Output all of the entries below precisely as written.

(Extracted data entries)
---------------

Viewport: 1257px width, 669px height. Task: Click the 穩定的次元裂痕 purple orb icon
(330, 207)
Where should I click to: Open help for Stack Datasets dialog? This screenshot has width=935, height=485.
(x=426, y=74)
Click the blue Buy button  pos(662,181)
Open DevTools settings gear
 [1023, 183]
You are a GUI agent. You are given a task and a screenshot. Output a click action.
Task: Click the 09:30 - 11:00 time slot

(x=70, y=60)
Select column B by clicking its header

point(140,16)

---------------

● **Solution to the exercise**:
Viewport: 1257px width, 669px height. Task: Click the 穩定的次元裂痕 purple orb icon
(330, 207)
Where should I click to: Open help for Stack Datasets dialog? This screenshot has width=935, height=485.
(x=426, y=74)
Click the blue Buy button  pos(662,181)
Open DevTools settings gear
 [1023, 183]
You are a GUI agent. You are given a task and a screenshot. Output a click action.
Task: Click the 09:30 - 11:00 time slot

(x=70, y=60)
Select column B by clicking its header

point(140,16)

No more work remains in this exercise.